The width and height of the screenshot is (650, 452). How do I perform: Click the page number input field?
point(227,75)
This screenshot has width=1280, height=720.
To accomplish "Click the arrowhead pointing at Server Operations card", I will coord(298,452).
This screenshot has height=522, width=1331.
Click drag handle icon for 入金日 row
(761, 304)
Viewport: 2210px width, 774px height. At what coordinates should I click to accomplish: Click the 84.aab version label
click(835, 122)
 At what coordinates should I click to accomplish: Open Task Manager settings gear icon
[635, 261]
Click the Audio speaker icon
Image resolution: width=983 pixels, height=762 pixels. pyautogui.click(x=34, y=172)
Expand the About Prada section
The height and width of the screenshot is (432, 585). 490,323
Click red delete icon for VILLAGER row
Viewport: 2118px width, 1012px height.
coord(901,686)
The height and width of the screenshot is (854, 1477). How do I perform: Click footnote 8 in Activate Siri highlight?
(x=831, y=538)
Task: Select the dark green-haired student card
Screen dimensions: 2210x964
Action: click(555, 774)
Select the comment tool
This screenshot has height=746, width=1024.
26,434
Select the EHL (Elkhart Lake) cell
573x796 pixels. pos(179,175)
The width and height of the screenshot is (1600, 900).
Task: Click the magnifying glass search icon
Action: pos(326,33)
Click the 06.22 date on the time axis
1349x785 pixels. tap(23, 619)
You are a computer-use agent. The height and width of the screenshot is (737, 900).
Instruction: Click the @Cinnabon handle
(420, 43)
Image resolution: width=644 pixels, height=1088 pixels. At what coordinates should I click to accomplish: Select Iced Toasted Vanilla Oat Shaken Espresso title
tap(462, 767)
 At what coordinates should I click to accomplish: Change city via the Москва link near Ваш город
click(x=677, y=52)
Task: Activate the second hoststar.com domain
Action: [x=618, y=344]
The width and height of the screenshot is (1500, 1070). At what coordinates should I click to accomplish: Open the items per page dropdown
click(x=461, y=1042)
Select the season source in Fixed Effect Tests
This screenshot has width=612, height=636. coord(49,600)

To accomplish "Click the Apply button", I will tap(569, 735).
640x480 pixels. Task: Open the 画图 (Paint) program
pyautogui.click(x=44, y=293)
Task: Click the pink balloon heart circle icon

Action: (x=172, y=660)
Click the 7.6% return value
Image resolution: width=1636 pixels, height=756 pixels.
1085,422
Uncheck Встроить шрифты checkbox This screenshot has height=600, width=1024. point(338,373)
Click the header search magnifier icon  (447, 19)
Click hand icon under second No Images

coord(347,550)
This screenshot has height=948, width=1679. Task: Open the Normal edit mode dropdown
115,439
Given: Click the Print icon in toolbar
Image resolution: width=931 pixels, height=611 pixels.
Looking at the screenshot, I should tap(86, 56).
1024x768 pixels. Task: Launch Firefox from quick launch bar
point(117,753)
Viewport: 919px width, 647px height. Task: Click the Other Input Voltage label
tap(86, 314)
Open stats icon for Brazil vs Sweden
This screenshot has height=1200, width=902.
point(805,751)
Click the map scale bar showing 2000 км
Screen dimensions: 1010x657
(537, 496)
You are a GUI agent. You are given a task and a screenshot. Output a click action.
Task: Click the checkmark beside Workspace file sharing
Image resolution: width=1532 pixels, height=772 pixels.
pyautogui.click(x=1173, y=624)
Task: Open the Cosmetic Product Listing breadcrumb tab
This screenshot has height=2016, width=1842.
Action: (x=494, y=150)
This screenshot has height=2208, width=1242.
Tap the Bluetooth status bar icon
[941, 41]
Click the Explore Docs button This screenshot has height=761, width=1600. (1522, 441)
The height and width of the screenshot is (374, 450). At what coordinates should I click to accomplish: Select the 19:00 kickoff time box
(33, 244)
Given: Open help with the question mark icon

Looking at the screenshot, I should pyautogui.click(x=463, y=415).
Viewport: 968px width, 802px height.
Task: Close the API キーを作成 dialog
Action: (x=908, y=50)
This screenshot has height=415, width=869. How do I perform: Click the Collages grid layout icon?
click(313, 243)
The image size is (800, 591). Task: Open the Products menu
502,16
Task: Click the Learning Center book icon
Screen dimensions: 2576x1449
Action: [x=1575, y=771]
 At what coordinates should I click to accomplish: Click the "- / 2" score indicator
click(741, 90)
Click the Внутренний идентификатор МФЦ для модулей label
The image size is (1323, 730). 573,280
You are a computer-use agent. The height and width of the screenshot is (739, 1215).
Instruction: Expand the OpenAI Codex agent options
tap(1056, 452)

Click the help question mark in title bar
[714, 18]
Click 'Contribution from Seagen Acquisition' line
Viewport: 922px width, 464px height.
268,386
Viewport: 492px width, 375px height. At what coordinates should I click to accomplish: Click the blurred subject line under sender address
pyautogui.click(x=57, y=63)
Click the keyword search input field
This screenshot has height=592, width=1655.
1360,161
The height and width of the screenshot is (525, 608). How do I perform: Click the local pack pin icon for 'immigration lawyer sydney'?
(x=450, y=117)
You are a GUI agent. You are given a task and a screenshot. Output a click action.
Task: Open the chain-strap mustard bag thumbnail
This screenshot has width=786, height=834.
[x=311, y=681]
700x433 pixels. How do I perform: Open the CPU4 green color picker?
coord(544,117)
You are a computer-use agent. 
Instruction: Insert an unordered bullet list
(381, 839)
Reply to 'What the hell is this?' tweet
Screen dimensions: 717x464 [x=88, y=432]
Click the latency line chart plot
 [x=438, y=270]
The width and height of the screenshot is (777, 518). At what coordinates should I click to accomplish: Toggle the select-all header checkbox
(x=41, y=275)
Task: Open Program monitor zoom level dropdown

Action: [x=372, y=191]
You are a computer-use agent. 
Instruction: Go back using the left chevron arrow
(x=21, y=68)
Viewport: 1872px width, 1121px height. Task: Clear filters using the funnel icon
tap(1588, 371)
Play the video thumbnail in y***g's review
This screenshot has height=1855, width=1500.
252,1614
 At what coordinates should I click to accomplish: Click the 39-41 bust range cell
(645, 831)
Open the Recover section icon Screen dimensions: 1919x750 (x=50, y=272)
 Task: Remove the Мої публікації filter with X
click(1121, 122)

◆ WHAT IS NEEDED
Write out exactly the lines from the line holding "bust range cell" through the last line of the data, and nothing besides those lines.

◆ ANSWER SECTION
 At what coordinates should I click to accomplish: Click the 39-41 bust range cell
(645, 831)
Open the Recover section icon Screen dimensions: 1919x750 (x=50, y=272)
 Task: Remove the Мої публікації filter with X
click(1121, 122)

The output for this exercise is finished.